Construction of a geometric 3D model of the technological cell, using SolidWorks 3D CAD modeler and input information that is part of this project task or additionally defined by teaching assistants.

Main job here was to find or get from our teachers 2D drawings of parts, assemblies and create 3D geometric model from that drawing. For complex parts and assemblies (example: robot arm, controllers, etc.) models were searched on the internet, on reliable websites. Also, part of the job was to find any open-source data sheet, technical documentation or drawing of robots (MA1400, SIA10F), controllers (DX100, FS100), additional parts, etc. But this will be explained in detail below.

Multimodal interaction of Human with the (factory) environment

Let’s start with a typical manufacturing environment composed of manufacturing hardware like CNC tools, robots, conveyors, sensors, assemblies, etc. all together well known for all of us and there should be another layer related to the control aspects that we call cell controller. So, it is a physical space of our complex manufacturing environment.

We are living in the age of ICT technologies, so we have another layer, abstract/digital space. Inside we have an equivalent system, a virtual system for configuration for manufacturing: process planning, connections to the other factory subsystems, etc. So, there should be two layers: physical and abstract. All together we call it technical subspace or subspace with engineered entities.

A general consideration on Computer Aided Design (CAD) Systems

Modern 3D Computer Aided Design (CAD) Systems are PARAMETRIC MODELERS Parametric modeling systems rely on DATA STRUCTURES that maintain three-dimensional information on specific aspects of the model – parameterized FEATURED, organized in an associative manner – PARENT / CHILD. Features in the model are CONNECTED HIERARCHICALLY, creating a network structure where every node represents a FEATURE and every connection represents a DEPENDENCY between two features. This structure is commonly known as DESIGN TREE feature tree, or history tree.

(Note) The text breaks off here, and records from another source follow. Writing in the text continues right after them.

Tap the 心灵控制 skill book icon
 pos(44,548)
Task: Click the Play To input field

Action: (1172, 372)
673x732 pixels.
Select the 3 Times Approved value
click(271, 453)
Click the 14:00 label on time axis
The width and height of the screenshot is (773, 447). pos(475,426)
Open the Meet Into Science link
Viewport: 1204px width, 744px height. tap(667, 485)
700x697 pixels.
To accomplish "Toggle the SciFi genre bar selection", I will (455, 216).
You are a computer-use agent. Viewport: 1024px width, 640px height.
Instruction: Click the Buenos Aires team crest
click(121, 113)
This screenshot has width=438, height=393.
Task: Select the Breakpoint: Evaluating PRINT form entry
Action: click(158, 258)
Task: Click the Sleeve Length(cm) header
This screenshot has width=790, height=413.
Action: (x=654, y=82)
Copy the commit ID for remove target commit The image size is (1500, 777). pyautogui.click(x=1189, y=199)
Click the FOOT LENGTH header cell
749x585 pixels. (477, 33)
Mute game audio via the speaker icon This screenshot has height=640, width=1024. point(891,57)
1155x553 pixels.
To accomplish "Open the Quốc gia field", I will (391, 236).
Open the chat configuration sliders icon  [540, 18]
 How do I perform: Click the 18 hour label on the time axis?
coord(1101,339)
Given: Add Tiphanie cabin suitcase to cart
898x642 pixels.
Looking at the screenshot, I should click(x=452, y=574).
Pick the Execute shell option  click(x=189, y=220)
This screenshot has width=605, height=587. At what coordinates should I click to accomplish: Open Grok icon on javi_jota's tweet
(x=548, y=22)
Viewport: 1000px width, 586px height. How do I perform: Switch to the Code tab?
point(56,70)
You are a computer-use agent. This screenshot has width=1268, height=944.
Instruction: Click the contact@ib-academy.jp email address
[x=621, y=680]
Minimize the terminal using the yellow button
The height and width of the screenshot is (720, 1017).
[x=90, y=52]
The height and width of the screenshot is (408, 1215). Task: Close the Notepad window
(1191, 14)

When FEATURE DEPENDENCIES are properly defined, ALTERIONS performed to a parent node will automatically propagate to its child nodes i.e., the CAD model will REACT to CHANGES (of parameters) in a predictable and usually stable manner.

In short, parametric modelers mean that complete data structure describes the geometry, the topology of parts we want to design is organized as a hierarchical structure, and all elements in this structure are defined by parameters, so we can change what we want, to optimize the design, aspects of the path we want to create.

The same holds for assembly which is a practically ordered set of parts we already created one by one. In this aspect, it is important to find the position of any part in the assembly, and we can do this in two approaches: the first one is by explicit definition which is very rigid and the other one is kinematic joints where we can establish some kinematic relations between parts which are present in our assembly.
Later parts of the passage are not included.